Dimana traktat itu masuk dalam hubungan India-Pakistan yang lebih luas?

Itu adalah bagian penting dari itu – dan meskipun berpusat pada subjek teknis dan pada akhirnya berkaitan dengan kebutuhan manusia, air, itu tidak luput dari geopolitik di wilayah itu.

Pada September 2016, pejuang bersenjata menyerang pangkalan tentara India di Uri di Kashmir yang dikelola India. Setidaknya 19 tentara tewas. India menyalahkan Pakistan atas serangan tersebut. Islamabad membantah perannya.
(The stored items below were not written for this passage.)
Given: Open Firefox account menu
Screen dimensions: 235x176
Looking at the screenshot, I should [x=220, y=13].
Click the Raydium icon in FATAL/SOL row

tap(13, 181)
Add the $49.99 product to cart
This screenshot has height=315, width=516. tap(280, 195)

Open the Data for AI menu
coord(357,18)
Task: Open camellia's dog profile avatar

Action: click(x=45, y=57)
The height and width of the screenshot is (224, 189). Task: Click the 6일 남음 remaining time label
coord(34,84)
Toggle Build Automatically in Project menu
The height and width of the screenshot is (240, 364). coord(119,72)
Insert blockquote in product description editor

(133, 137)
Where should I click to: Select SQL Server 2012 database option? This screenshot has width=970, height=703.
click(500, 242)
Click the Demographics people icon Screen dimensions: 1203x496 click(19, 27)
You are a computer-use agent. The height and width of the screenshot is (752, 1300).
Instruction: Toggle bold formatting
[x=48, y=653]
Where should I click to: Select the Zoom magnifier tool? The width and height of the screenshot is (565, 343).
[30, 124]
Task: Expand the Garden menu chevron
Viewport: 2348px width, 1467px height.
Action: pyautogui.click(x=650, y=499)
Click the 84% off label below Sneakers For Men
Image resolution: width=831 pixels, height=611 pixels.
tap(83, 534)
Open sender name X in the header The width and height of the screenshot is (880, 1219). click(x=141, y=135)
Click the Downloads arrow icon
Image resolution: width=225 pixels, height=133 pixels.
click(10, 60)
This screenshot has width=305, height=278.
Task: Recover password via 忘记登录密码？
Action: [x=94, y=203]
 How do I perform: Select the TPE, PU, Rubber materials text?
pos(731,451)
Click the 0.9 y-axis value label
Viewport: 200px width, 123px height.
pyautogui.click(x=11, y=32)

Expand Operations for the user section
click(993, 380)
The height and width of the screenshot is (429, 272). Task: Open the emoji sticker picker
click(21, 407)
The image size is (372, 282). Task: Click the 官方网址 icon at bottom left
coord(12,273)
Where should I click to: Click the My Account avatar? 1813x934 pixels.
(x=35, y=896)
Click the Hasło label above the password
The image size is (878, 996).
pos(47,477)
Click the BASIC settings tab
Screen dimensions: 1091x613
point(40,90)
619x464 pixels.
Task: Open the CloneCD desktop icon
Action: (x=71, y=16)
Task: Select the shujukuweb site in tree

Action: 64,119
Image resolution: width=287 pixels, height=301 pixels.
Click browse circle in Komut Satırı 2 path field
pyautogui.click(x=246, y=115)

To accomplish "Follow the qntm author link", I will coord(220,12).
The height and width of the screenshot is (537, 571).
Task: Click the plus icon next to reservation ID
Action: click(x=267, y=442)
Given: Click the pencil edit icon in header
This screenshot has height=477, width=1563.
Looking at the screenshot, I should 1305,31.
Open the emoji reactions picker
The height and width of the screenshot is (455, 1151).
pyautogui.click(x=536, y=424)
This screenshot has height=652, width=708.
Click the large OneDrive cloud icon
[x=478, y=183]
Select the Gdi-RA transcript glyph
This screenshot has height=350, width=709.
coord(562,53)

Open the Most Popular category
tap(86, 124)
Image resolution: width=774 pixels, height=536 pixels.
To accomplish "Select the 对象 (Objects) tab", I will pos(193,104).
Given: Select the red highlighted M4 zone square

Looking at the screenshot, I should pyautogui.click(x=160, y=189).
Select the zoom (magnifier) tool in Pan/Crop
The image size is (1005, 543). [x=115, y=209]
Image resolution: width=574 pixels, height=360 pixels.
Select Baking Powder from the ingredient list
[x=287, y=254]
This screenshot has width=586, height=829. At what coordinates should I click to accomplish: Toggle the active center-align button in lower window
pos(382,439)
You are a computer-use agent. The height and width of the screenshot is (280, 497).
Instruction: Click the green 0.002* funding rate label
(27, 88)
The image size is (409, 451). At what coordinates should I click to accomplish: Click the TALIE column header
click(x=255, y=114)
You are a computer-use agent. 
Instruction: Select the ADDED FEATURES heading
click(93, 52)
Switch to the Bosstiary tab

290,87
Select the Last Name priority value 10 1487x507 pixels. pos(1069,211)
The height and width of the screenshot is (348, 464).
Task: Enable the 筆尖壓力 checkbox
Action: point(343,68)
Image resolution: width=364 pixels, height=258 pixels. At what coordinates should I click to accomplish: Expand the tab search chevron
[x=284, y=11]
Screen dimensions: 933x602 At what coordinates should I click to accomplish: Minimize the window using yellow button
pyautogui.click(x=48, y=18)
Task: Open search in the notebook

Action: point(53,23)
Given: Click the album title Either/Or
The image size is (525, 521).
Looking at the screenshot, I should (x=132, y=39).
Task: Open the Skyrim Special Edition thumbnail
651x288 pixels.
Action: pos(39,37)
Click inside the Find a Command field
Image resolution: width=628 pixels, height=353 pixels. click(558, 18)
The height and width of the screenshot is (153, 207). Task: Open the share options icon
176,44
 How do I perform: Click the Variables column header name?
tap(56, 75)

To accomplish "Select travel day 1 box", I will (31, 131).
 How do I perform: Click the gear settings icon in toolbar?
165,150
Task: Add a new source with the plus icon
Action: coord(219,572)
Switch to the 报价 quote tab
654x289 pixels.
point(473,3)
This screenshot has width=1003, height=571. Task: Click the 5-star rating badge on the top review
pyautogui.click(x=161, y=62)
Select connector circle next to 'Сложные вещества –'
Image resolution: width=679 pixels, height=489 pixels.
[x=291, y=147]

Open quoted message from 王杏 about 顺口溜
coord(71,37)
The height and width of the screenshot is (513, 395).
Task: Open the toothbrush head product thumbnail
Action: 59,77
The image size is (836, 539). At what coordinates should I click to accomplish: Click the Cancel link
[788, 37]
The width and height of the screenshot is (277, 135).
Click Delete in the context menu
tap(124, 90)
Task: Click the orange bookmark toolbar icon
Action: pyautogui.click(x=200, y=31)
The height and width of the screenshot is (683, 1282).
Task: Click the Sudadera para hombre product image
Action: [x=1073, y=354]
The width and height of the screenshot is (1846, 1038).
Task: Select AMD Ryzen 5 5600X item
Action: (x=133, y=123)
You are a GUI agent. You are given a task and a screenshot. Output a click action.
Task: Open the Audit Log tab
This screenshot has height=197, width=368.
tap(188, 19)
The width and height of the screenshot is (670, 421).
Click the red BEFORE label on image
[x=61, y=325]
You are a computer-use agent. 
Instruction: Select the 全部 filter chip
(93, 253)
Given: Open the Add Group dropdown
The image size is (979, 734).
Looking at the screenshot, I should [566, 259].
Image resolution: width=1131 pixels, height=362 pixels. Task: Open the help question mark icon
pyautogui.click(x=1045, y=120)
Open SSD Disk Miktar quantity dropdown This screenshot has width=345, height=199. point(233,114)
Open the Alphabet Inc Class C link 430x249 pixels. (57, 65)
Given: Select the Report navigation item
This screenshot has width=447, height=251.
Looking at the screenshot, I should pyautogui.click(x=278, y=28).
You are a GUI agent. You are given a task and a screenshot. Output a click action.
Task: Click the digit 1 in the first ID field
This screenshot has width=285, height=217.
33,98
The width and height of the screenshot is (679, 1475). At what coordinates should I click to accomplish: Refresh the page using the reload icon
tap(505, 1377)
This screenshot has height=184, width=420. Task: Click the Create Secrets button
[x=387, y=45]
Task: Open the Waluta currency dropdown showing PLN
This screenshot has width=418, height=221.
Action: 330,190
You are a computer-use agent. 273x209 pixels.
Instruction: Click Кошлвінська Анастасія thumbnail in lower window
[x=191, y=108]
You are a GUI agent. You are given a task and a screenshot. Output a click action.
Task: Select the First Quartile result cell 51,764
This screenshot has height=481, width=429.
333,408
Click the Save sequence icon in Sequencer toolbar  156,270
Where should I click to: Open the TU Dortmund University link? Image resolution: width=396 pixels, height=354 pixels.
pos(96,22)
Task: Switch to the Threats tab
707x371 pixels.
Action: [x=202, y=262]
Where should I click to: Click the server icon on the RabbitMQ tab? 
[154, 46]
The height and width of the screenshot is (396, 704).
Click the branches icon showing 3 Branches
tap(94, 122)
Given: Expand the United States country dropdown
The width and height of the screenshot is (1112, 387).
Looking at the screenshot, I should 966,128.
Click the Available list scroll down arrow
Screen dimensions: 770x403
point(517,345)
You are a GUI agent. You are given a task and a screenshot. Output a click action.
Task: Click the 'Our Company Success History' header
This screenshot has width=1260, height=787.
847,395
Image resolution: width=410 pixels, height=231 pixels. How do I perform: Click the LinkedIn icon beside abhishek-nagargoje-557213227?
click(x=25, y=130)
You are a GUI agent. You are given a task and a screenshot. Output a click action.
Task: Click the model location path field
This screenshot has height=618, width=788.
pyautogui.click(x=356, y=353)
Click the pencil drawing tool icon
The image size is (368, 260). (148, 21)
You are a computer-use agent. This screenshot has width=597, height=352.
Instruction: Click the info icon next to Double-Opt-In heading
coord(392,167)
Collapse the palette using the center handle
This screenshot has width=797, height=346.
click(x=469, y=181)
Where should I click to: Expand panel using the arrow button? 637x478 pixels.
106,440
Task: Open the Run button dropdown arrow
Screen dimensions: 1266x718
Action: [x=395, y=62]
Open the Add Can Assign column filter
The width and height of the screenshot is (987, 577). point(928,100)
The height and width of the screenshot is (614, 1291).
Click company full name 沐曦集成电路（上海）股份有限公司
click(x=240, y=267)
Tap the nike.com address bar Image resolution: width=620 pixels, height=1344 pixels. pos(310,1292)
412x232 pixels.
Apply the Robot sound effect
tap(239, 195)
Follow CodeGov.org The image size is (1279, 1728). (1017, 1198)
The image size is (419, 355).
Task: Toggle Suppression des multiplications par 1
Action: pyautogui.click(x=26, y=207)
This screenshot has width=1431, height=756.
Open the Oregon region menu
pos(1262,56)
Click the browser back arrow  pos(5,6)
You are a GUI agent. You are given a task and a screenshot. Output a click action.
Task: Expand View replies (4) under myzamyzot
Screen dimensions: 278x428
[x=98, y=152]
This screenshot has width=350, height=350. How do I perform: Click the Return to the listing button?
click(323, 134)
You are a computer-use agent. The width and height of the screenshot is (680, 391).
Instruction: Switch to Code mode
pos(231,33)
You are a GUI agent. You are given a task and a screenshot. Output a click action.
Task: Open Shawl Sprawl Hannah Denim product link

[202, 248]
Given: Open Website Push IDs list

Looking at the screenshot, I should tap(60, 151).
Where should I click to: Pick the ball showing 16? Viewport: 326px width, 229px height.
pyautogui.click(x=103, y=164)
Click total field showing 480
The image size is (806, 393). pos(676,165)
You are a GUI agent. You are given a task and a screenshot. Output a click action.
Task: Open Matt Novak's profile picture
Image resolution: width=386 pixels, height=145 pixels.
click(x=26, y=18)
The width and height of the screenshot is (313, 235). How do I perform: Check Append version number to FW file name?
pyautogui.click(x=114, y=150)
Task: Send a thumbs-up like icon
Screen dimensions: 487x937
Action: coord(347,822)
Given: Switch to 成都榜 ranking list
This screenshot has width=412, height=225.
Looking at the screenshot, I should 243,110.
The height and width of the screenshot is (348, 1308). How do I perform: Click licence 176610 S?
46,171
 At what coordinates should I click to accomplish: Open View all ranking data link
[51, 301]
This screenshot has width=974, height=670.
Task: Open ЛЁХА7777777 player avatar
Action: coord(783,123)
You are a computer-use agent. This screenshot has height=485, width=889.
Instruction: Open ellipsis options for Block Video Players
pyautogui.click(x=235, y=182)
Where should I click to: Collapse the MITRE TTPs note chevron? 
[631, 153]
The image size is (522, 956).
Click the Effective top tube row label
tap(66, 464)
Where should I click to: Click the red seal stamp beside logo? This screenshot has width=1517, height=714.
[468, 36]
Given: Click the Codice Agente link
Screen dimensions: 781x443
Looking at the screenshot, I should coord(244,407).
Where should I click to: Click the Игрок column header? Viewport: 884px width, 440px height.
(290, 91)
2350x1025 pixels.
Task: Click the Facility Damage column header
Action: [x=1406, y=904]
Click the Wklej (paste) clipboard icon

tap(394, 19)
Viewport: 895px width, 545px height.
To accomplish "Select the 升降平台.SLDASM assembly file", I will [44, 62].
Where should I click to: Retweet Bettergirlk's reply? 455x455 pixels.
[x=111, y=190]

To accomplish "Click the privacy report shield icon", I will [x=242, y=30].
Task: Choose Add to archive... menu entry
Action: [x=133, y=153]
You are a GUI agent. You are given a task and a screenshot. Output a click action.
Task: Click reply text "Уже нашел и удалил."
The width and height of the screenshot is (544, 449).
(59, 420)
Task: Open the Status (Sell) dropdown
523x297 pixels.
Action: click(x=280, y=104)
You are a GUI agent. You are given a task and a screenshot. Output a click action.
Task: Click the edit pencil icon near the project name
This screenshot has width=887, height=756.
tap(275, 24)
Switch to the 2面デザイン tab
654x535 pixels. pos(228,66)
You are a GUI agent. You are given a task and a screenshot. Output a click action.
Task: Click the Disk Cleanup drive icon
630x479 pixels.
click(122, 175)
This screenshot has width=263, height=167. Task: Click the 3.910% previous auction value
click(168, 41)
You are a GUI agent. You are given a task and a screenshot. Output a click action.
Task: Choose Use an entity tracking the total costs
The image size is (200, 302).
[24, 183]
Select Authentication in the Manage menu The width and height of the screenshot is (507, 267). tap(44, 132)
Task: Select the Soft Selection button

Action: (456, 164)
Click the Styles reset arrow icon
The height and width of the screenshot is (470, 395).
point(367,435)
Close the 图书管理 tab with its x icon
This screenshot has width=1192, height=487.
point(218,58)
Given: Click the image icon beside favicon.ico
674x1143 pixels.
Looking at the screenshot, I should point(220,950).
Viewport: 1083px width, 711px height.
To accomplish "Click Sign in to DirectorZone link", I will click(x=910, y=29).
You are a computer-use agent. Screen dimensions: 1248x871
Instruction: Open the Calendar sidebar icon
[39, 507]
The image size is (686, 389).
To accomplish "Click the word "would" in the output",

Namun, setelah serangan itu, pejabat India mengatakan Perdana Menteri Narendra Modi telah menunjukkan bahwa New Delhi mungkin akan menggunakan posisinya sebagai negara hulu di Lembah Indus untuk menghukum Pakistan melalui pembatasan air. “Darah dan air tidak bisa mengalir bersama-sama,” kata Modi kepada mereka, kata pejabat kepada beberapa jurnalis India.

Menurut Erum Sattar, seorang dosen dalam program manajemen air berkelanjutan di Universitas Tufts, “Setiap upaya untuk melihat pembagian air sebagai masalah teknokratik yang terpisah dari realitas politik, geopolitik, dan keuangan adalah sederhana dan sempit pandangnya.”

“IWT kontroversial karena geografi dan kendali teritorial yang dilakukan oleh kedua negara. Sungai-sungai mengalir ke hilir, dan Pakistan, sebagai riparian hilir, sangat tergantung pada aliran air historis,” kata Sattar kepada Al Jazeera.

Banerji, analis yang berbasis di New Delhi, mengatakan bahwa sementara traktat itu sendiri tidak kontroversial, sifat teknisnya berarti tidak banyak pemahaman masyarakat umum tentang ketentuannya. Ini pada gilirannya memungkinkan pemangku kepentingan politik menggunakan traktat tersebut sebagai umpan untuk meningkatkan ketegangan dalam India dan Pakistan.

“Misalnya, kita hanya tahu bahwa India telah meminta modifikasi atau revisi traktat, tetapi detailnya tidak tersedia di domain publik,” katanya kepada Al Jazeera.

Apa argumen yang disajikan oleh kedua negara?

Menurut Sattar, posisi Pakistan adalah bahwa Traktat memberikan hak historis pada sungai-sungai barat, sesuai dengan yang tertera dalam traktat itu. Pakistan telah mengandalkan sungai-sungai ini untuk menjaga infrastruktur pertaniannya yang luas sejak era kolonial.

Namun, katanya, posisi India secara bertahap berubah selama beberapa dekade terakhir, karena mereka mencari membangun lebih banyak infrastruktur untuk mengendalikan lebih banyak air dari sungai-sungai barat, yang sebagian besar ditugaskan untuk mengalir ke Pakistan.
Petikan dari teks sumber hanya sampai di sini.